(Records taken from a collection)
=-=-=

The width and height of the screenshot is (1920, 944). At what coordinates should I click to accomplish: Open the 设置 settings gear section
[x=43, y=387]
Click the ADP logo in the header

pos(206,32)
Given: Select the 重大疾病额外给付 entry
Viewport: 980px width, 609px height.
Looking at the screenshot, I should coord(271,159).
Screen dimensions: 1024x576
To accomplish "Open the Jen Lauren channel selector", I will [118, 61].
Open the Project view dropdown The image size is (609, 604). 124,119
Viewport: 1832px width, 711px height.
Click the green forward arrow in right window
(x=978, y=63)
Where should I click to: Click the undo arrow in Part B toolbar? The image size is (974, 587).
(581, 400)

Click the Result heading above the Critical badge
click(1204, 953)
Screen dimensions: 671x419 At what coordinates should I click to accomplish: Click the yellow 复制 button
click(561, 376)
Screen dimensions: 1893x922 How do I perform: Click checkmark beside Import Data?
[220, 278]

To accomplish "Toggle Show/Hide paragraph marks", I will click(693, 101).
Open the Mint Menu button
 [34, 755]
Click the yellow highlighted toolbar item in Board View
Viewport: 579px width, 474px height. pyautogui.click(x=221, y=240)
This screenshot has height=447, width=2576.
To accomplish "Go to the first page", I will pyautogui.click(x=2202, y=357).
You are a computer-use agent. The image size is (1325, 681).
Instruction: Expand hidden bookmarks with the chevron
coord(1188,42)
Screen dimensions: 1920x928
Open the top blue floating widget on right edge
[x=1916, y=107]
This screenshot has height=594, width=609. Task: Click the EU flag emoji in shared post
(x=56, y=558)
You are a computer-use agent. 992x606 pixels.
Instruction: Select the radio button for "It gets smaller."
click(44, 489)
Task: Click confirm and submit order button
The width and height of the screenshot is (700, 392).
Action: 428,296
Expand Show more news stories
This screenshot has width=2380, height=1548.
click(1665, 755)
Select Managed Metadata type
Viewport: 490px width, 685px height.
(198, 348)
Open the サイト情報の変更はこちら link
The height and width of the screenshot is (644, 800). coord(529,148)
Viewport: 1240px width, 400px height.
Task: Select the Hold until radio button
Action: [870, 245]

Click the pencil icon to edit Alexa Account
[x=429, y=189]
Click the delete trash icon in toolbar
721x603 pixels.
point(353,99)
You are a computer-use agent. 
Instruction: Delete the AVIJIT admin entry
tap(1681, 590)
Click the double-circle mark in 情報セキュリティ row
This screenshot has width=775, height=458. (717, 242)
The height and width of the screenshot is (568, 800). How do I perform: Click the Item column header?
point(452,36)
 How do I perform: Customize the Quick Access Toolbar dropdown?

=-=-=

- **TO BE DONE**
Transcribe all of the records above line for line, keeping every character unchanged.

- **WRITTEN RESPONSE**
The width and height of the screenshot is (1920, 944). At what coordinates should I click to accomplish: Open the 设置 settings gear section
[x=43, y=387]
Click the ADP logo in the header

pos(206,32)
Given: Select the 重大疾病额外给付 entry
Viewport: 980px width, 609px height.
Looking at the screenshot, I should coord(271,159).
Screen dimensions: 1024x576
To accomplish "Open the Jen Lauren channel selector", I will [118, 61].
Open the Project view dropdown The image size is (609, 604). 124,119
Viewport: 1832px width, 711px height.
Click the green forward arrow in right window
(x=978, y=63)
Where should I click to: Click the undo arrow in Part B toolbar? The image size is (974, 587).
(581, 400)

Click the Result heading above the Critical badge
click(1204, 953)
Screen dimensions: 671x419 At what coordinates should I click to accomplish: Click the yellow 复制 button
click(561, 376)
Screen dimensions: 1893x922 How do I perform: Click checkmark beside Import Data?
[220, 278]

To accomplish "Toggle Show/Hide paragraph marks", I will click(693, 101).
Open the Mint Menu button
 [34, 755]
Click the yellow highlighted toolbar item in Board View
Viewport: 579px width, 474px height. pyautogui.click(x=221, y=240)
This screenshot has height=447, width=2576.
To accomplish "Go to the first page", I will pyautogui.click(x=2202, y=357).
You are a computer-use agent. The image size is (1325, 681).
Instruction: Expand hidden bookmarks with the chevron
coord(1188,42)
Screen dimensions: 1920x928
Open the top blue floating widget on right edge
[x=1916, y=107]
This screenshot has height=594, width=609. Task: Click the EU flag emoji in shared post
(x=56, y=558)
You are a computer-use agent. 992x606 pixels.
Instruction: Select the radio button for "It gets smaller."
click(44, 489)
Task: Click confirm and submit order button
The width and height of the screenshot is (700, 392).
Action: 428,296
Expand Show more news stories
This screenshot has width=2380, height=1548.
click(1665, 755)
Select Managed Metadata type
Viewport: 490px width, 685px height.
(198, 348)
Open the サイト情報の変更はこちら link
The height and width of the screenshot is (644, 800). coord(529,148)
Viewport: 1240px width, 400px height.
Task: Select the Hold until radio button
Action: [870, 245]

Click the pencil icon to edit Alexa Account
[x=429, y=189]
Click the delete trash icon in toolbar
721x603 pixels.
point(353,99)
You are a computer-use agent. 
Instruction: Delete the AVIJIT admin entry
tap(1681, 590)
Click the double-circle mark in 情報セキュリティ row
This screenshot has width=775, height=458. (717, 242)
The height and width of the screenshot is (568, 800). How do I perform: Click the Item column header?
point(452,36)
 How do I perform: Customize the Quick Access Toolbar dropdown?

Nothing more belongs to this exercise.